INFORMATION SUPPLIED Block Start

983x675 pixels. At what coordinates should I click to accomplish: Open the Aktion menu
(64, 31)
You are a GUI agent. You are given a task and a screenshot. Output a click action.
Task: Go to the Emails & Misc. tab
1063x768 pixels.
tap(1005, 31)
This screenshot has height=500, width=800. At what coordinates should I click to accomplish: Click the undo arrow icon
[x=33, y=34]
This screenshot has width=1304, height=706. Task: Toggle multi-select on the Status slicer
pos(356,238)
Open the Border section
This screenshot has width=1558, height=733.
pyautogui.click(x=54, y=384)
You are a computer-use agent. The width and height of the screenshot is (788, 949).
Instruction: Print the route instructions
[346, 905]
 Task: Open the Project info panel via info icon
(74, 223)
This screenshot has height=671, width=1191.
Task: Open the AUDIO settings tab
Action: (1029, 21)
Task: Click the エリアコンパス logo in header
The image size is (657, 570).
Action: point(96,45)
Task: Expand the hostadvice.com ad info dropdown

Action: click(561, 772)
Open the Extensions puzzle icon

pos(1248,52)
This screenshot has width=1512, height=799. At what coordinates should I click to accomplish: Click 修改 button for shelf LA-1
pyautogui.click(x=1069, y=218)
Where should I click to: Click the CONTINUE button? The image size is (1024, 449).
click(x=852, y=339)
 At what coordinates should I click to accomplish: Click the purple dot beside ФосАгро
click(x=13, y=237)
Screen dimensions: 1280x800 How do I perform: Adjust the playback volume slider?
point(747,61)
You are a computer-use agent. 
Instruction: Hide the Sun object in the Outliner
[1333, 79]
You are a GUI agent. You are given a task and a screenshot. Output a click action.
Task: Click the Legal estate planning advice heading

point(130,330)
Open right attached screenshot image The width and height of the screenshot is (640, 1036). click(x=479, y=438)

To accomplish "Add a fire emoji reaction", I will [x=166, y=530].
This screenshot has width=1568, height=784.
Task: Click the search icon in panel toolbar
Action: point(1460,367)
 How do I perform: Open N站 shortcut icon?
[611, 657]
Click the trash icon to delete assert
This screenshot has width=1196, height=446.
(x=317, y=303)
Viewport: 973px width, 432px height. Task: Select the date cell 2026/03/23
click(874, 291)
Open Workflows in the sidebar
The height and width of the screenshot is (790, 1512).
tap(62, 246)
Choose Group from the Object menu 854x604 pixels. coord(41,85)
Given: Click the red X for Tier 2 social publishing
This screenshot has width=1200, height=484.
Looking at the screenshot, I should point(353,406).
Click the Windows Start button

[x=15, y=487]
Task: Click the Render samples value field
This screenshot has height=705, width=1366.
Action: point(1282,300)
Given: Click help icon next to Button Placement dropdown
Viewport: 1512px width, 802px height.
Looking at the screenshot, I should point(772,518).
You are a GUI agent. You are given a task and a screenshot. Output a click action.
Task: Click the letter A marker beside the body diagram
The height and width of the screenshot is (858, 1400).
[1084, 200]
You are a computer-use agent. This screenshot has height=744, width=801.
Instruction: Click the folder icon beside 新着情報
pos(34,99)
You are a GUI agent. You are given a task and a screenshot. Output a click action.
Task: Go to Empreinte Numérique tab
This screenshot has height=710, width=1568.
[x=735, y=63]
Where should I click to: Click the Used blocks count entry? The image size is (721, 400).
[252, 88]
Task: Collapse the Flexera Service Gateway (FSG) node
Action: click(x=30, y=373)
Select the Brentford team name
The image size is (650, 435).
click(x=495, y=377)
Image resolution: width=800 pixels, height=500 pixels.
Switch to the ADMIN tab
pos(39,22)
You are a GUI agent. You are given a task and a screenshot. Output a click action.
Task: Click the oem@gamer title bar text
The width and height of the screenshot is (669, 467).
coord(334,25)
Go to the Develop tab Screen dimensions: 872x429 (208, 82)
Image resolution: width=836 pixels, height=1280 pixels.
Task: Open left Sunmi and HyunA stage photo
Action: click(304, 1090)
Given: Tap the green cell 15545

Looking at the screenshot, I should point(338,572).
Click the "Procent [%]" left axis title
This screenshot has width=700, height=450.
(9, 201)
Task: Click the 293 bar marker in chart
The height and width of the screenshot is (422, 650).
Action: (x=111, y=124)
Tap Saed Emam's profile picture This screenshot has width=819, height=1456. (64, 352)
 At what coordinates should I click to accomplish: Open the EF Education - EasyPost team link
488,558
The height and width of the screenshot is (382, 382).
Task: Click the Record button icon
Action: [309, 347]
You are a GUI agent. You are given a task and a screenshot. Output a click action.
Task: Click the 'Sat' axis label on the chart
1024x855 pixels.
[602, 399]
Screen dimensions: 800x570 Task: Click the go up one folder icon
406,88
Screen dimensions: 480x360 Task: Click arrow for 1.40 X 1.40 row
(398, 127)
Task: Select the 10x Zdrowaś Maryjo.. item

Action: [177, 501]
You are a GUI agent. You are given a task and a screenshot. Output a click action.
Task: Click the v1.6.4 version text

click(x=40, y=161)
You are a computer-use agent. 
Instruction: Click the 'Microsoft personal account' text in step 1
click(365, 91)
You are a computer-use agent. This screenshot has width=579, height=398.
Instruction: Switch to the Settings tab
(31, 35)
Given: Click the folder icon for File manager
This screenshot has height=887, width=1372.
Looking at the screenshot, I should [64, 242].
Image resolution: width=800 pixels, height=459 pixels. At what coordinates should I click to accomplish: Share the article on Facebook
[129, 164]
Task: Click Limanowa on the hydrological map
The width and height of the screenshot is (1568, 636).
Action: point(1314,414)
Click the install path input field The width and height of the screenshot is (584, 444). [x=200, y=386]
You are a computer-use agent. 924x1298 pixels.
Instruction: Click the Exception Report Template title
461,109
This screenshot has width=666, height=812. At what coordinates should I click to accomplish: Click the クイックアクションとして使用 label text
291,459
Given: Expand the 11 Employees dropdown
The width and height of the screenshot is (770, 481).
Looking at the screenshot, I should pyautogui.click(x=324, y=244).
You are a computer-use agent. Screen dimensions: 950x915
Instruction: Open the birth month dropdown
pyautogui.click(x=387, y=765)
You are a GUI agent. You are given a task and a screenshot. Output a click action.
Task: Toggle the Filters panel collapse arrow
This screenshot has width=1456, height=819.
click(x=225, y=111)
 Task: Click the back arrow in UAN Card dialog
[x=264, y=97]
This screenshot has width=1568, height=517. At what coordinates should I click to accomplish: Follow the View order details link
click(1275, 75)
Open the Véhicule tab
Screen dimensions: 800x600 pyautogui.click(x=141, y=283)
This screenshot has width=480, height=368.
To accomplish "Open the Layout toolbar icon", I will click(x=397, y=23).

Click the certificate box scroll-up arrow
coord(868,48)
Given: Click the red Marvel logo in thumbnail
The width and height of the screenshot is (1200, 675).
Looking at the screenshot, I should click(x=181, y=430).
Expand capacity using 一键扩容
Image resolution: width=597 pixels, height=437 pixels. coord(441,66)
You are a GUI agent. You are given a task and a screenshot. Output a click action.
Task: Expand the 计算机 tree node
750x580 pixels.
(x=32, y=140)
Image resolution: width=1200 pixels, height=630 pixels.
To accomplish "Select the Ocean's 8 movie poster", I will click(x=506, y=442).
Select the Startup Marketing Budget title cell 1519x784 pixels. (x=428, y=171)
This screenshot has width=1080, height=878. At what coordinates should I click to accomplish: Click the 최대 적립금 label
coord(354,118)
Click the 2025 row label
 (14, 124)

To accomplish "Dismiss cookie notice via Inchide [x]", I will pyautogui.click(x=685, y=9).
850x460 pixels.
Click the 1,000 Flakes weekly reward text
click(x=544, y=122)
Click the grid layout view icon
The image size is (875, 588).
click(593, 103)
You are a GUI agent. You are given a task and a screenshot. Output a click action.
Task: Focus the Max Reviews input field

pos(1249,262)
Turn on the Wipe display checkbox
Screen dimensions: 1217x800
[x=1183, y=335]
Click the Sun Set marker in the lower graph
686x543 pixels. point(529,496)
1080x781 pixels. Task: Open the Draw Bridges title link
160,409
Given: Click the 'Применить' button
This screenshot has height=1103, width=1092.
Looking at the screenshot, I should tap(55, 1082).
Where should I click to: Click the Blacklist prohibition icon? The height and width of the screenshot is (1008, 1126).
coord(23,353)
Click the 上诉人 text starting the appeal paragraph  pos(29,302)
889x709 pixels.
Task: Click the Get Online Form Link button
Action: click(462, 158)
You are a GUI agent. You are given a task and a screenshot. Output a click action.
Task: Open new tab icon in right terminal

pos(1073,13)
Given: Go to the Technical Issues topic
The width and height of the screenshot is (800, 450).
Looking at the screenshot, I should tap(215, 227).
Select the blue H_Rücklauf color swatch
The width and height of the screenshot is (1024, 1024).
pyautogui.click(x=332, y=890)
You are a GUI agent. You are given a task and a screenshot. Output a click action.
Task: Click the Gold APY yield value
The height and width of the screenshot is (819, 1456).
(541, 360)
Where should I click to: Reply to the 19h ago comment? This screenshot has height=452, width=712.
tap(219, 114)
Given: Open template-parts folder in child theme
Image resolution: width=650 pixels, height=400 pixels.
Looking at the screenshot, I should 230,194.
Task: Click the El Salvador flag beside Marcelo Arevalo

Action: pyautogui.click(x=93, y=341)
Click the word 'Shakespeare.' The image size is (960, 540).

INFORMATION SUPPLIED Block End

### [REQUIRED ACTION]
From the data above, copy each line with the string "computer" in it.

### [RESPONSE]
You are a computer-use agent. The width and height of the screenshot is (788, 949).
You are a computer-use agent. 
You are a computer-use agent. This screenshot has height=744, width=801.
You are a computer-use agent. 
You are a computer-use agent. This screenshot has width=579, height=398.
You are a computer-use agent. 924x1298 pixels.
You are a computer-use agent. Screen dimensions: 950x915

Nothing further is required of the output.